MOSCOW, December 26 (RIA Novosti) – The Russian Federal Space Agency Roscosmos and the European Space Agency (ESA) could sign a long-anticipated agreement on Russia’s participation in a Mars research project in the first quarter of 2013, Roscosmos chief Vladimir Popovkin said.
“The agreement will be signed. We are starting financing this project,” Popovkin said in an interview with the Izvestia newspaper published on Wednesday.
Popovkin discussed Russia’s readiness to join the project in a phone conversation with ESA head, Jean-Jacques Dorden, on December 21, and “the sides agreed to sign the agreement in the first quarter of next year.”

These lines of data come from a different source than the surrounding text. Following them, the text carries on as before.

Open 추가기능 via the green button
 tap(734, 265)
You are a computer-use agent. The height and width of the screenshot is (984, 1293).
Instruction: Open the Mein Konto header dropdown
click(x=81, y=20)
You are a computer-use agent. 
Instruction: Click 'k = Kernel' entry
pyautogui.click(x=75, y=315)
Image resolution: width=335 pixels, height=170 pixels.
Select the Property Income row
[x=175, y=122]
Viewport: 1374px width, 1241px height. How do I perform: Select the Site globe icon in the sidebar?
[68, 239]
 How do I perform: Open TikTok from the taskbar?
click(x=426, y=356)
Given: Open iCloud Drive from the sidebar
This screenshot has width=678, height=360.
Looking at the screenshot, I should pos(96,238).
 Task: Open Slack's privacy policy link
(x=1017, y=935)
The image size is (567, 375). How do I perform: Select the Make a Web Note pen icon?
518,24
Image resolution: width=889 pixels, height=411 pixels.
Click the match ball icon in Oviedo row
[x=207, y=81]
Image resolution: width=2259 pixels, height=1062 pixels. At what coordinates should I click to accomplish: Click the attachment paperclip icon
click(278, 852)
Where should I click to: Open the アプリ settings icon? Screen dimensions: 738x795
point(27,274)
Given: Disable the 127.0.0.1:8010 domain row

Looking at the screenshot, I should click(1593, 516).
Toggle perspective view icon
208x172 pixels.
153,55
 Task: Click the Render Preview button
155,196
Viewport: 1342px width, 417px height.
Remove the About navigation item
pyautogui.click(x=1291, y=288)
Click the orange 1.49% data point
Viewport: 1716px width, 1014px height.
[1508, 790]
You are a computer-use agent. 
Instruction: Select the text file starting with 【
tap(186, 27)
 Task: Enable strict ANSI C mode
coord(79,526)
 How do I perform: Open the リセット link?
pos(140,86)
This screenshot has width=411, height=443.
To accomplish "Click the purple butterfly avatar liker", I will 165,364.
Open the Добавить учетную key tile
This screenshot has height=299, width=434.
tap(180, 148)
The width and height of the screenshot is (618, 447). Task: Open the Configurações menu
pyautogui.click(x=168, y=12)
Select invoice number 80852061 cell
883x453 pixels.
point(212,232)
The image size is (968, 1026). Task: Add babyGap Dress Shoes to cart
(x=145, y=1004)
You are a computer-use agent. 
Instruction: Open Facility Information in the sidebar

According to Popovkin, the signing of the document was expected in November but it has been delayed due to “the complexity of official procedures adopted by ESA.”
“The text of the document will be agreed ‘up to a single comma’ by January 20,” Popovkin stressed.
The ExoMars program to send an orbiter to Mars in 2016 and a robot rover two years later was originally run jointly by NASA and ESA. NASA later said it would cut its participation in the project and will not provide its Atlas carrier for the launch.
Russia has repeatedly expressed its desire to join the project, offering to provide Proton carrier rockets for the launches and scientific equipment in exchange for full membership.
Roscosmos earlier said Russia’s financing of ExoMars could be partially covered by insurance payments of 1.2 billion rubles (about $40.7 million) for the lost Phobos-Grunt sample probe to Martian moon Phobos.
Russia’s participation in the project has been approved by the space council of the Russian Academy of Sciences.